'''

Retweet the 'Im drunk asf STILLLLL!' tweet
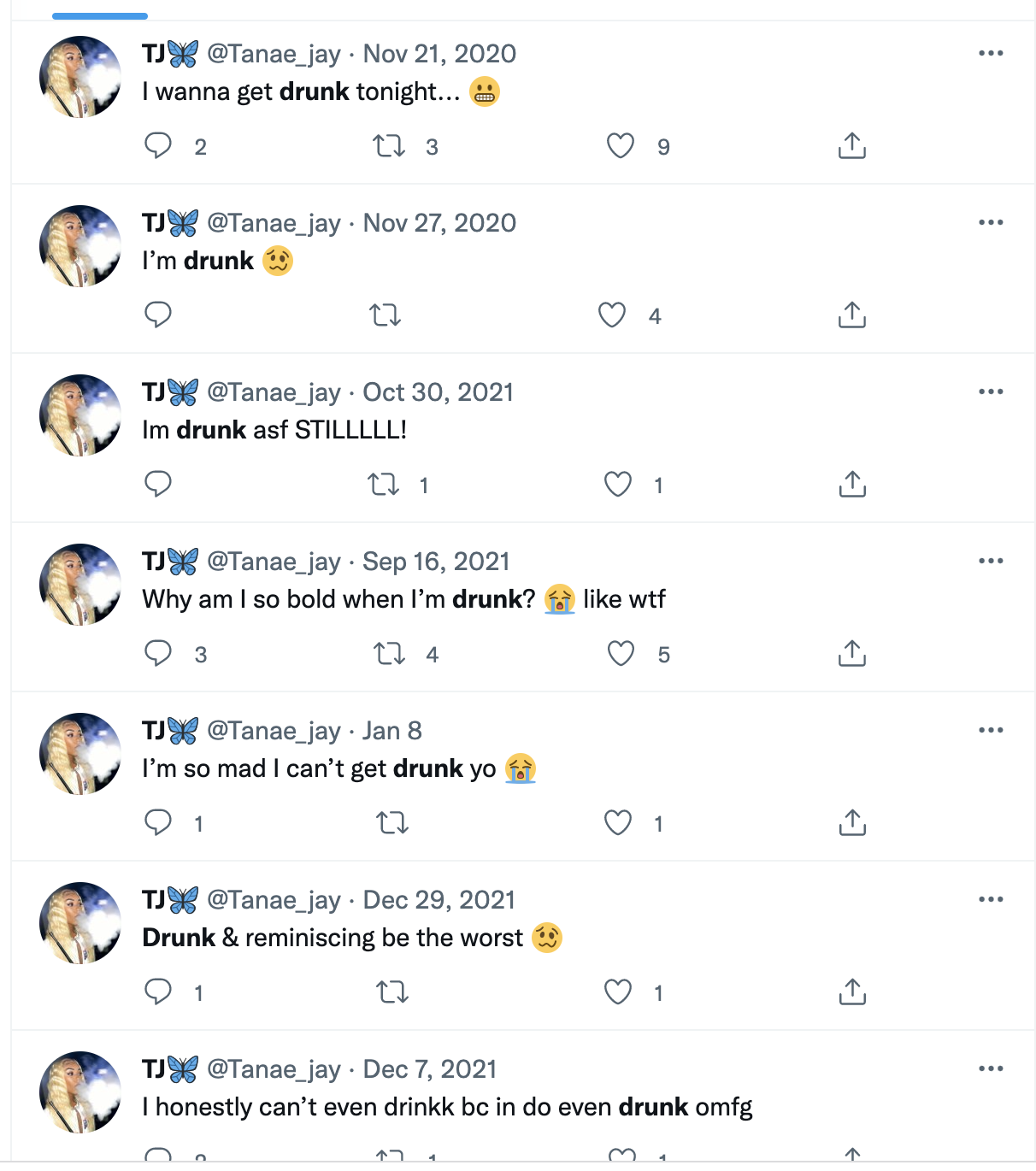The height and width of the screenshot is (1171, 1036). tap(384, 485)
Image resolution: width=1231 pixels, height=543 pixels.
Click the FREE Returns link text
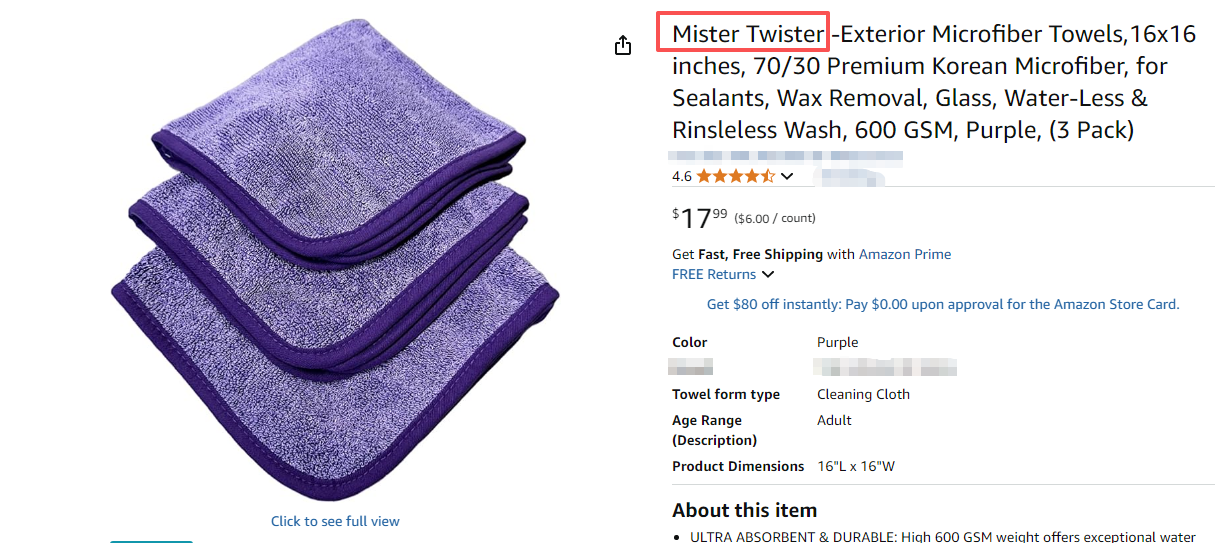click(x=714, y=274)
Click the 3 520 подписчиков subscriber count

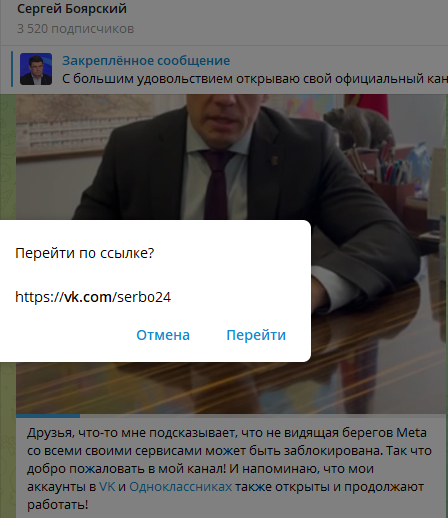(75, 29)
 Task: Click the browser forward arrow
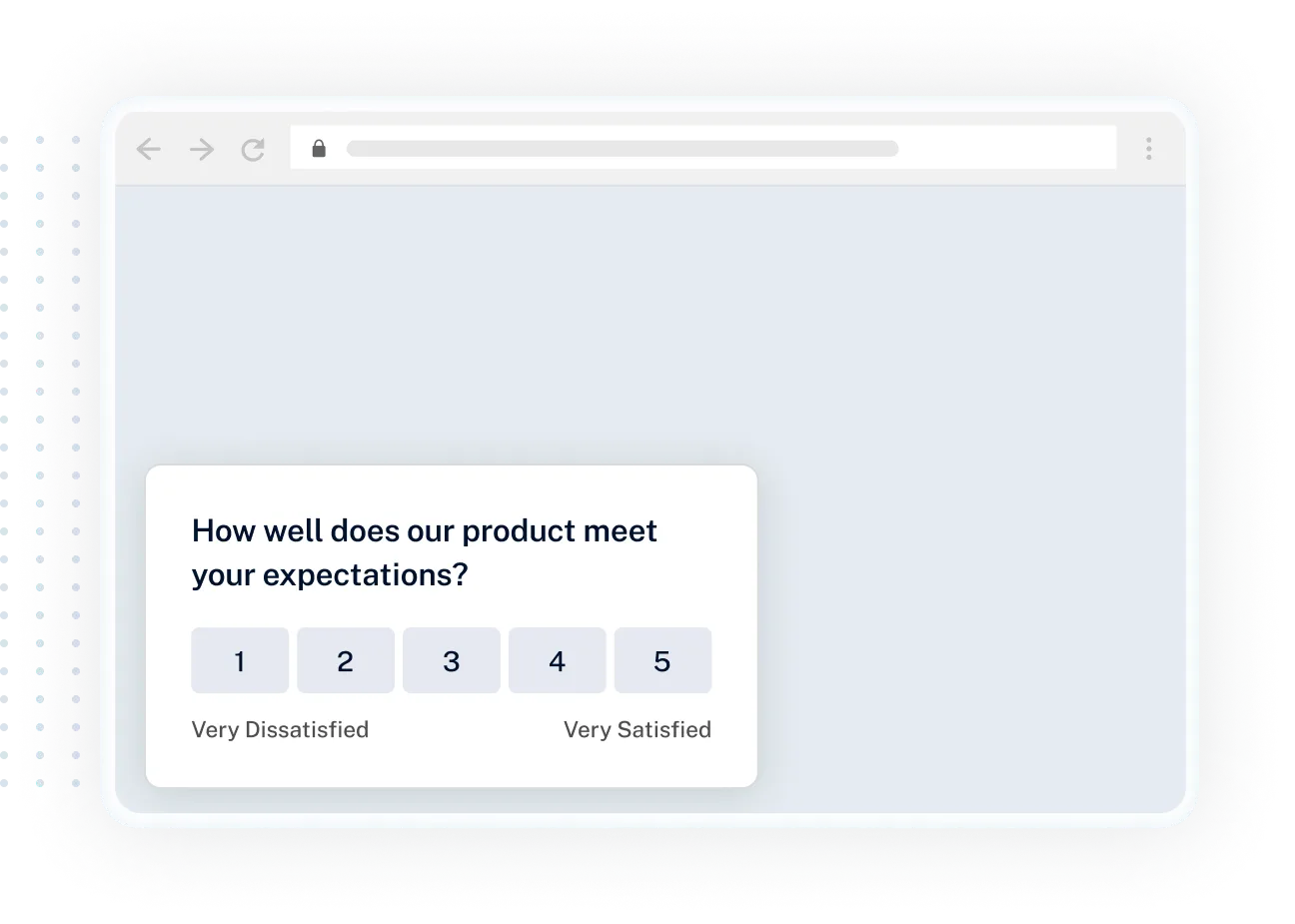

'''
'''

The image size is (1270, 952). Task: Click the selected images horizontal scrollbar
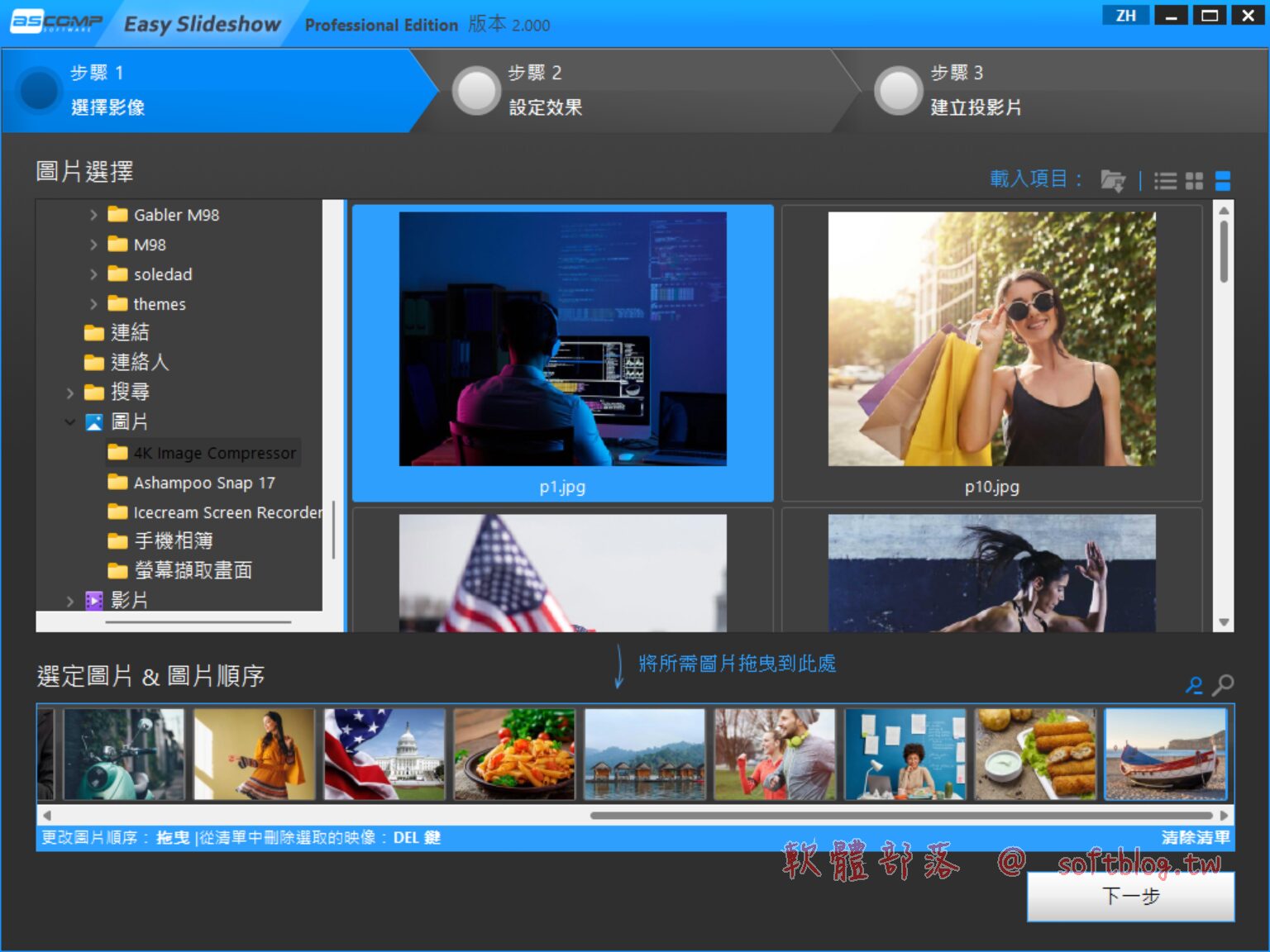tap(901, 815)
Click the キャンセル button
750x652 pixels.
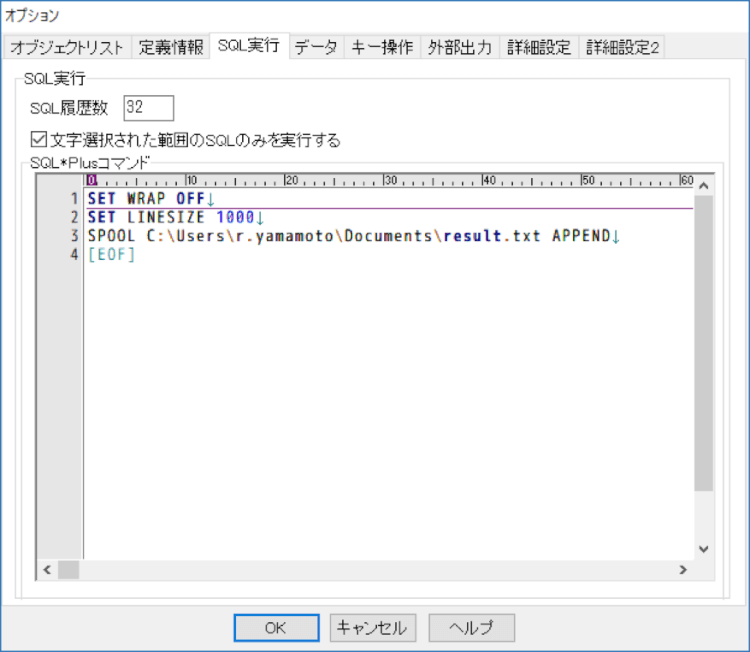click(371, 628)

'''

- [SET EXERCISE]:
Rewrite the data from the line that has "Click the 3 520 подписчиков subscriber count" through the line that has "Task: Click the browser forward arrow", changing "subscriber count" to "follower count" and keeping everything else the same. Return only those lines, without the pictures.

- [FINISHED ANSWER]:
Click the 3 520 подписчиков follower count

(75, 29)
 Task: Click the browser forward arrow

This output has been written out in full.